EXERCISE DESCRIPTION: Could you return all of the material below word for word, with every line unchanged?

RAW RECORDS:

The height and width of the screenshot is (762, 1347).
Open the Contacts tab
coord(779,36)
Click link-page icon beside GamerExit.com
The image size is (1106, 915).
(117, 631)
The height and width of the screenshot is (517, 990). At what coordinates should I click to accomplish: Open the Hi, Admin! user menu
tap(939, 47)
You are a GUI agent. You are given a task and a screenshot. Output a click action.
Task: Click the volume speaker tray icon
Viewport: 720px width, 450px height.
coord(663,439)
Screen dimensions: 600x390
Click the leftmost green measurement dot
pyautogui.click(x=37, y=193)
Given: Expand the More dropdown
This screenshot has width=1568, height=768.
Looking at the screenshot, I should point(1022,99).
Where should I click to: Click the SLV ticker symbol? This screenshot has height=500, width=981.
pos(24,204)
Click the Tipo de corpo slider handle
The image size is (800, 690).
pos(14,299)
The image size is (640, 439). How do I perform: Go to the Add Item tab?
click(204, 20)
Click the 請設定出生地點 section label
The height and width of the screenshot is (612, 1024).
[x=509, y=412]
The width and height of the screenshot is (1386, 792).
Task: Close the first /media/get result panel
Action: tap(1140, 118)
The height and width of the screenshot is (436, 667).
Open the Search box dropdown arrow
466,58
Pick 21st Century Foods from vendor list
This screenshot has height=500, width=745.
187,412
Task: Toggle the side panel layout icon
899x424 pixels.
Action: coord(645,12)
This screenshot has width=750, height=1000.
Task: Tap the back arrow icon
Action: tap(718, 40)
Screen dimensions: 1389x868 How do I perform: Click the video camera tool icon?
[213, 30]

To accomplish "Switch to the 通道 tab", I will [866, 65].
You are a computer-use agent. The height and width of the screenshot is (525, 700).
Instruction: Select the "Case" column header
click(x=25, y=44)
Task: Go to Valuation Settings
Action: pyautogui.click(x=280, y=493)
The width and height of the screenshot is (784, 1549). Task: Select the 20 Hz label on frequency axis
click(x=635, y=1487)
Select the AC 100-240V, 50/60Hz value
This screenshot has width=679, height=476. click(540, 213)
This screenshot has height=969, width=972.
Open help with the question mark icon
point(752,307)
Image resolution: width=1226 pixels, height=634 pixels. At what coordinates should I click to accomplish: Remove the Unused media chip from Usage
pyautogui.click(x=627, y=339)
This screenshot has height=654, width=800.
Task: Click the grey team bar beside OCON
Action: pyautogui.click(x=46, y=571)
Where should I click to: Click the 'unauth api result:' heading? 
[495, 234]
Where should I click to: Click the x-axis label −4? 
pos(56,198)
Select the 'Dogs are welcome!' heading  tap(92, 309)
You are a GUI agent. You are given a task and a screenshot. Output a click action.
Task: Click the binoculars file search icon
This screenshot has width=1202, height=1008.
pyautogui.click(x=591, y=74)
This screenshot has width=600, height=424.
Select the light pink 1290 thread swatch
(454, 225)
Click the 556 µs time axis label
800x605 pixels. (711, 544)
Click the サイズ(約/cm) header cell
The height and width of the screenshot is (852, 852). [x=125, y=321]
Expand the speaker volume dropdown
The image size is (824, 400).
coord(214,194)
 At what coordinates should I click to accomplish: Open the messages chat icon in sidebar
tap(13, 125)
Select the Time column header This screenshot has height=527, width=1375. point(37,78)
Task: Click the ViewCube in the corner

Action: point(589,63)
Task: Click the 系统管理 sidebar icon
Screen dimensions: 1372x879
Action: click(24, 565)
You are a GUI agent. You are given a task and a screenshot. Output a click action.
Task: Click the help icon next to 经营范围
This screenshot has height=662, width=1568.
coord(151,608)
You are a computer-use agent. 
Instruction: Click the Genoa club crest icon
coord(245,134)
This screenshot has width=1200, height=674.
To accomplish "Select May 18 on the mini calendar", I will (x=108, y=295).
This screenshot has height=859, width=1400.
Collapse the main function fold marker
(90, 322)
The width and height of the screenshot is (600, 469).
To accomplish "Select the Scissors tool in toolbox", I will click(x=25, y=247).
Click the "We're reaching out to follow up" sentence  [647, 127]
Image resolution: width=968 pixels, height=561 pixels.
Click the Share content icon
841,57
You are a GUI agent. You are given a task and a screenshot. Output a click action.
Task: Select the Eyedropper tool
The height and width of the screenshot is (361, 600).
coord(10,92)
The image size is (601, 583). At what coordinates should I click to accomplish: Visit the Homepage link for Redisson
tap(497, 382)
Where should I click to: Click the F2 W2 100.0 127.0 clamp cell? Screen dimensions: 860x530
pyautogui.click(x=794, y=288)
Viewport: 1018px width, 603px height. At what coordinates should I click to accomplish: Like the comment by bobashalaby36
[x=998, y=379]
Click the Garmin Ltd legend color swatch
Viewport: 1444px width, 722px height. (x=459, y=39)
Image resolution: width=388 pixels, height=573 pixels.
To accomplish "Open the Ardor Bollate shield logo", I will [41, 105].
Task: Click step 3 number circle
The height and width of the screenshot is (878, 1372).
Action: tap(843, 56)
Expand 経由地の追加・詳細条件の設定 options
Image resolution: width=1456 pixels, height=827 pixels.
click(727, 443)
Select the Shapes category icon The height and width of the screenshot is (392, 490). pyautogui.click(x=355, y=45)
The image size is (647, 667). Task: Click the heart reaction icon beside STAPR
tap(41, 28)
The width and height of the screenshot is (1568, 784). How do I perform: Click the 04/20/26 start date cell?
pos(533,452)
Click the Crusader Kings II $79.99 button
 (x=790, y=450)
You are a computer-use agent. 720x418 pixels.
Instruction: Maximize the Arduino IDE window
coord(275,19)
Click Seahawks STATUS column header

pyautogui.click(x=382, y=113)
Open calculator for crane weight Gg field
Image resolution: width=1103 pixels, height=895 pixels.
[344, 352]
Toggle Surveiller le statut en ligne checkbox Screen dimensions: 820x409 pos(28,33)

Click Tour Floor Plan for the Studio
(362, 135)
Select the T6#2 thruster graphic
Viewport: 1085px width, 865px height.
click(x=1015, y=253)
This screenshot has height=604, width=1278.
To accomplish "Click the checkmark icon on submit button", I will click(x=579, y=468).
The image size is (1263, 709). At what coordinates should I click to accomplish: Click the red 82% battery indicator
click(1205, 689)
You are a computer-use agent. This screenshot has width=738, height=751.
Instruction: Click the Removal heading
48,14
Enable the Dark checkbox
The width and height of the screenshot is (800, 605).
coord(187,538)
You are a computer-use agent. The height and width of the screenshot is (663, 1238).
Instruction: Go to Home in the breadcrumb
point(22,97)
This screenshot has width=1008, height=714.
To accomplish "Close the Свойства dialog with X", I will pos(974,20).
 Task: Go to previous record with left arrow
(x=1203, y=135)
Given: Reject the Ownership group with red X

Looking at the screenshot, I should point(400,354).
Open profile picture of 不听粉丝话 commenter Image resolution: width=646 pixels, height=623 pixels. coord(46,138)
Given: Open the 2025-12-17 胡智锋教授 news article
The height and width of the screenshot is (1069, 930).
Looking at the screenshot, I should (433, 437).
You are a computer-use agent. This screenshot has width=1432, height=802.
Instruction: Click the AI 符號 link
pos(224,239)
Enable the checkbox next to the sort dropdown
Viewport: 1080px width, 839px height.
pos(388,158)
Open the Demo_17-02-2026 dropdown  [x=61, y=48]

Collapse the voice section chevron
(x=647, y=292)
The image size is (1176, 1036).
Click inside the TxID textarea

WRITTEN SOLUTION:
The height and width of the screenshot is (762, 1347).
Open the Contacts tab
coord(779,36)
Click link-page icon beside GamerExit.com
The image size is (1106, 915).
(117, 631)
The height and width of the screenshot is (517, 990). At what coordinates should I click to accomplish: Open the Hi, Admin! user menu
tap(939, 47)
You are a GUI agent. You are given a task and a screenshot. Output a click action.
Task: Click the volume speaker tray icon
Viewport: 720px width, 450px height.
coord(663,439)
Screen dimensions: 600x390
Click the leftmost green measurement dot
pyautogui.click(x=37, y=193)
Given: Expand the More dropdown
This screenshot has width=1568, height=768.
Looking at the screenshot, I should point(1022,99).
Where should I click to: Click the SLV ticker symbol? This screenshot has height=500, width=981.
pos(24,204)
Click the Tipo de corpo slider handle
The image size is (800, 690).
pos(14,299)
The image size is (640, 439). How do I perform: Go to the Add Item tab?
click(204, 20)
Click the 請設定出生地點 section label
The height and width of the screenshot is (612, 1024).
[x=509, y=412]
The width and height of the screenshot is (1386, 792).
Task: Close the first /media/get result panel
Action: tap(1140, 118)
The height and width of the screenshot is (436, 667).
Open the Search box dropdown arrow
466,58
Pick 21st Century Foods from vendor list
This screenshot has height=500, width=745.
187,412
Task: Toggle the side panel layout icon
899x424 pixels.
Action: coord(645,12)
This screenshot has width=750, height=1000.
Task: Tap the back arrow icon
Action: tap(718, 40)
Screen dimensions: 1389x868 How do I perform: Click the video camera tool icon?
[213, 30]

To accomplish "Switch to the 通道 tab", I will [866, 65].
You are a computer-use agent. The height and width of the screenshot is (525, 700).
Instruction: Select the "Case" column header
click(x=25, y=44)
Task: Go to Valuation Settings
Action: pyautogui.click(x=280, y=493)
The width and height of the screenshot is (784, 1549). Task: Select the 20 Hz label on frequency axis
click(x=635, y=1487)
Select the AC 100-240V, 50/60Hz value
This screenshot has width=679, height=476. click(540, 213)
This screenshot has height=969, width=972.
Open help with the question mark icon
point(752,307)
Image resolution: width=1226 pixels, height=634 pixels. At what coordinates should I click to accomplish: Remove the Unused media chip from Usage
pyautogui.click(x=627, y=339)
This screenshot has height=654, width=800.
Task: Click the grey team bar beside OCON
Action: pyautogui.click(x=46, y=571)
Where should I click to: Click the 'unauth api result:' heading? 
[495, 234]
Where should I click to: Click the x-axis label −4? 
pos(56,198)
Select the 'Dogs are welcome!' heading  tap(92, 309)
You are a GUI agent. You are given a task and a screenshot. Output a click action.
Task: Click the binoculars file search icon
This screenshot has width=1202, height=1008.
pyautogui.click(x=591, y=74)
This screenshot has width=600, height=424.
Select the light pink 1290 thread swatch
(454, 225)
Click the 556 µs time axis label
800x605 pixels. (711, 544)
Click the サイズ(約/cm) header cell
The height and width of the screenshot is (852, 852). [x=125, y=321]
Expand the speaker volume dropdown
The image size is (824, 400).
coord(214,194)
 At what coordinates should I click to accomplish: Open the messages chat icon in sidebar
tap(13, 125)
Select the Time column header This screenshot has height=527, width=1375. point(37,78)
Task: Click the ViewCube in the corner

Action: point(589,63)
Task: Click the 系统管理 sidebar icon
Screen dimensions: 1372x879
Action: click(24, 565)
You are a GUI agent. You are given a task and a screenshot. Output a click action.
Task: Click the help icon next to 经营范围
This screenshot has height=662, width=1568.
coord(151,608)
You are a computer-use agent. 
Instruction: Click the Genoa club crest icon
coord(245,134)
This screenshot has width=1200, height=674.
To accomplish "Select May 18 on the mini calendar", I will (x=108, y=295).
This screenshot has height=859, width=1400.
Collapse the main function fold marker
(90, 322)
The width and height of the screenshot is (600, 469).
To accomplish "Select the Scissors tool in toolbox", I will click(x=25, y=247).
Click the "We're reaching out to follow up" sentence  [647, 127]
Image resolution: width=968 pixels, height=561 pixels.
Click the Share content icon
841,57
You are a GUI agent. You are given a task and a screenshot. Output a click action.
Task: Select the Eyedropper tool
The height and width of the screenshot is (361, 600).
coord(10,92)
The image size is (601, 583). At what coordinates should I click to accomplish: Visit the Homepage link for Redisson
tap(497, 382)
Where should I click to: Click the F2 W2 100.0 127.0 clamp cell? Screen dimensions: 860x530
pyautogui.click(x=794, y=288)
Viewport: 1018px width, 603px height. At what coordinates should I click to accomplish: Like the comment by bobashalaby36
[x=998, y=379]
Click the Garmin Ltd legend color swatch
Viewport: 1444px width, 722px height. (x=459, y=39)
Image resolution: width=388 pixels, height=573 pixels.
To accomplish "Open the Ardor Bollate shield logo", I will [41, 105].
Task: Click step 3 number circle
The height and width of the screenshot is (878, 1372).
Action: tap(843, 56)
Expand 経由地の追加・詳細条件の設定 options
Image resolution: width=1456 pixels, height=827 pixels.
click(727, 443)
Select the Shapes category icon The height and width of the screenshot is (392, 490). pyautogui.click(x=355, y=45)
The image size is (647, 667). Task: Click the heart reaction icon beside STAPR
tap(41, 28)
The width and height of the screenshot is (1568, 784). How do I perform: Click the 04/20/26 start date cell?
pos(533,452)
Click the Crusader Kings II $79.99 button
 (x=790, y=450)
You are a computer-use agent. 720x418 pixels.
Instruction: Maximize the Arduino IDE window
coord(275,19)
Click Seahawks STATUS column header

pyautogui.click(x=382, y=113)
Open calculator for crane weight Gg field
Image resolution: width=1103 pixels, height=895 pixels.
[344, 352]
Toggle Surveiller le statut en ligne checkbox Screen dimensions: 820x409 pos(28,33)

Click Tour Floor Plan for the Studio
(362, 135)
Select the T6#2 thruster graphic
Viewport: 1085px width, 865px height.
click(x=1015, y=253)
This screenshot has height=604, width=1278.
To accomplish "Click the checkmark icon on submit button", I will click(x=579, y=468).
The image size is (1263, 709). At what coordinates should I click to accomplish: Click the red 82% battery indicator
click(1205, 689)
You are a computer-use agent. This screenshot has width=738, height=751.
Instruction: Click the Removal heading
48,14
Enable the Dark checkbox
The width and height of the screenshot is (800, 605).
coord(187,538)
You are a computer-use agent. The height and width of the screenshot is (663, 1238).
Instruction: Go to Home in the breadcrumb
point(22,97)
This screenshot has width=1008, height=714.
To accomplish "Close the Свойства dialog with X", I will pos(974,20).
 Task: Go to previous record with left arrow
(x=1203, y=135)
Given: Reject the Ownership group with red X

Looking at the screenshot, I should point(400,354).
Open profile picture of 不听粉丝话 commenter Image resolution: width=646 pixels, height=623 pixels. coord(46,138)
Given: Open the 2025-12-17 胡智锋教授 news article
The height and width of the screenshot is (1069, 930).
Looking at the screenshot, I should (433, 437).
You are a computer-use agent. This screenshot has width=1432, height=802.
Instruction: Click the AI 符號 link
pos(224,239)
Enable the checkbox next to the sort dropdown
Viewport: 1080px width, 839px height.
pos(388,158)
Open the Demo_17-02-2026 dropdown  [x=61, y=48]

Collapse the voice section chevron
(x=647, y=292)
The image size is (1176, 1036).
Click inside the TxID textarea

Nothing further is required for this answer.